His manager Robert Hayes told Variety that "Steve Harwell was a true American Original. A larger-than-life than life character who shot up into the sky like a Roman candle. Steve should be remembered for his unwavering focus and impassioned determination to reach the heights of pop stardom.”
Smash Mouth was formed in 1994 and released two platinum albums on Interscope Records, the ska-fuelled 1997′s Fush Yu Mang and 1999′s Astro Lounge. The latter featured some of the band’s biggest hits, including the Grammy-nominated, platinum single All Star, which appeared in the movie Shrek alongside their cover of the Monkees’ I’m a Believer.
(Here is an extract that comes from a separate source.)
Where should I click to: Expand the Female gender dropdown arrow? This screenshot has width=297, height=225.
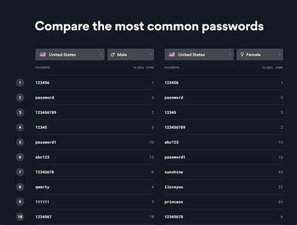point(279,54)
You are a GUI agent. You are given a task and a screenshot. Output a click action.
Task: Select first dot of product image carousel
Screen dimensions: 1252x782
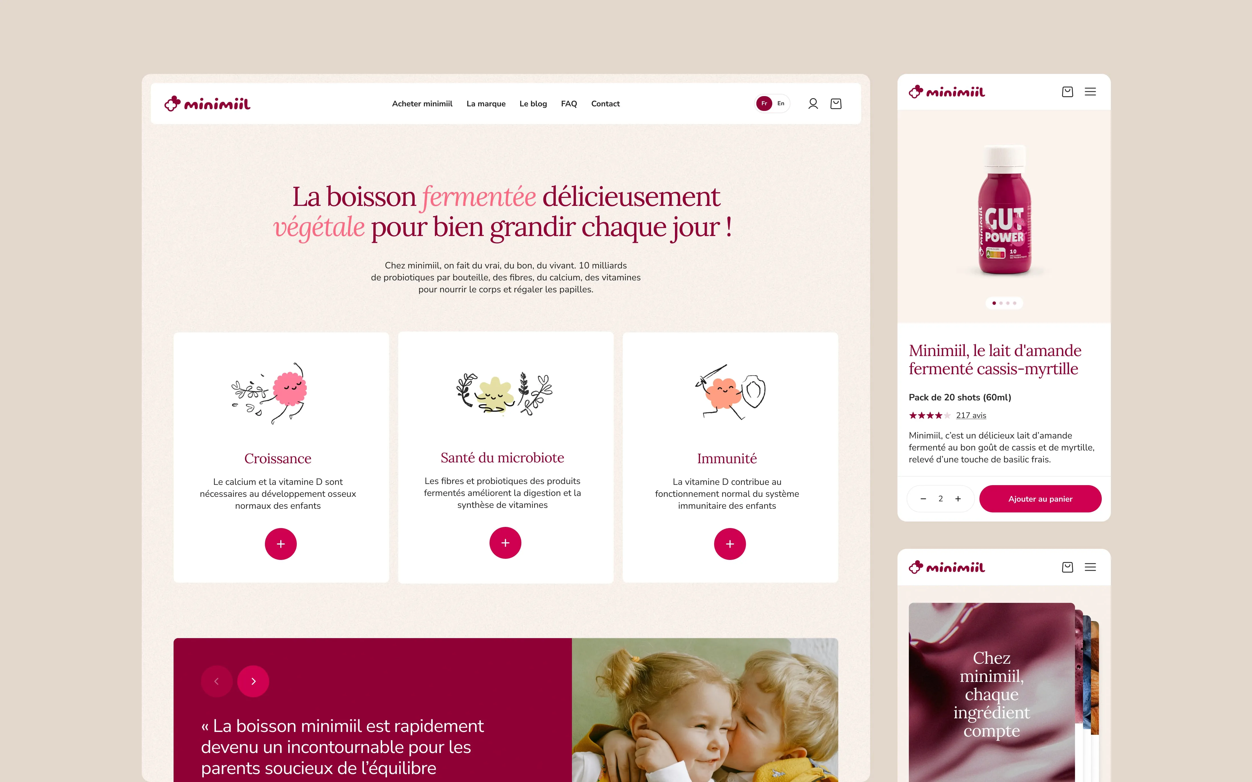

Variety notes that "humour was a driving force behind Smash Mouth’s success, and at the forefront was Harwell’s playful alt-rock voice and persona. Harwell retired from performing and left Smash Mouth in 2021. Sources: AP, Variety,
Gary Wright, the musician and vocalist best known for his massive hit singles Dream Weaver and Love Is Alive, died on Sept. 4, at age 80. He had been struggling with Parkinson's and dementia.
He was a founding member of the U.K.-based Spooky Tooth, playing with that prog rock band from 1967 to 1970, and was an in-demand session player from the late ’60s on, playing on most of George Harrison’s solo albums, and on Ringo Starr’s early singles and, much later, with Starr’s All-Starr Band. He will be best remembered for the mid-1970s hits Dream Weaver and Love Is Alive.
A native of New Jersey, Wright was a child actor who appeared on Broadway in a version of Fanny. Island Records head Chris Blackwell and ace producer Jimmy Miller recruited him to help form Spooky Tooth, and he co-wrote every song on their first two albums. The group’s third album, Ceremony, was a creative misstep and Wright left the band in 1970, after their third album, Ceremony, launching a solo career.
He signed with A&M Records, released a solo album, Extraction, in 1970, then reformed Spooky Tooth for two more albums as well as working extensively with George Harrison. He then signed with Warner Bros. Records as a solo artist, and the following album, The Dream Weaver, spawned his hit singles.
He later specialized in instrumental and soundtrack work as well as releasing more conventional rock albums. Wright's songs have continued to be covered and sampled by artists ranging from Chaka Khan and Jay-Z to Tone-Loc.